Popolo manager calls new policy a ‘living-wage adjustment’

BELLOWS FALLS — As a national dialogue rages about a higher minimum wage, a small-town Vermont restaurant recently announced its new mission: to ensure that every one of its employees earns at least $15 per hour.

In 2012, according to a news release, Friends of Bellows Falls decided the town needed a restaurant. The village's only full-service eatery had burned down a few years earlier. Meanwhile, a historic building in The Square - the former Hotel Windham - was sitting mostly unused. The group put two and two together and hatched a business plan.

To raise money, they took their idea to the community and soon, with 25 investors, they opened Popolo, with farm-to-table cuisine and an intimate music venue.
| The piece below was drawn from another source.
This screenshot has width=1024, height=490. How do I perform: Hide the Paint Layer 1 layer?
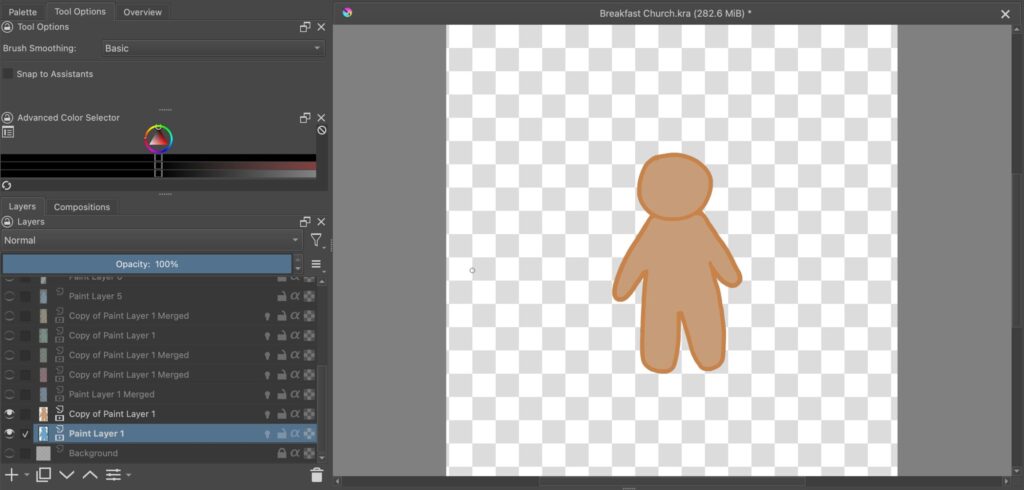click(10, 434)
To address the minimum wage, Popolo's directors have once again reached out to the community for support. The plan is simple. Each diner will be asked for an additional contribution, based on a fixed percentage of their purchase.

Popolo calls this charge the “Living Wage Adjustment.”

“Six percent is the magic number for Popolo,” Gary Smith, the restaurant's general manager, said in the news release “I'm sure it's different for every employer but, based on our previous experience, 6 percent will cover the pay increase here.”

Smith said he is choosing this approach, rather than just raising menu prices, because “that strategy also adds more tax to the bill. We think explaining the plan with complete transparency not only offers a better deal to our customers, it reminds them they're all helping to guarantee our workers enough to live.”

Popolo has consulted with the Vermont Department of Taxes, Smith said, and they agree that, as long as the restaurant follows some simple rules about the notice and disbursement of this revenue, the charge won't be subject to the state Rooms and Meals Tax, so all the additional revenue will go to employees.

Raising the federal minimum wage to $15 per hour is an issue receiving much attention, with Democratic presidential candidate Bernie Sanders one of the most vocal proponents. Though Vermont's minimum wage is now $9.60 per hour, the federal minimum wage is only $7.25. Some cities have already increased the minimum wage with an eventual target of $15 per hour.

Smith said Popolo and its shareholders feel that waiting for the increase doesn't fit with the company's principles, so they adopted the Living Wage Adjustment as an immediate remedy.

“Many small contributions make this improvement possible,” Smith said, “There aren't many diners who will balk at spending a couple dollars more to secure quality of life for our workers. It's part of the cost of dining out.”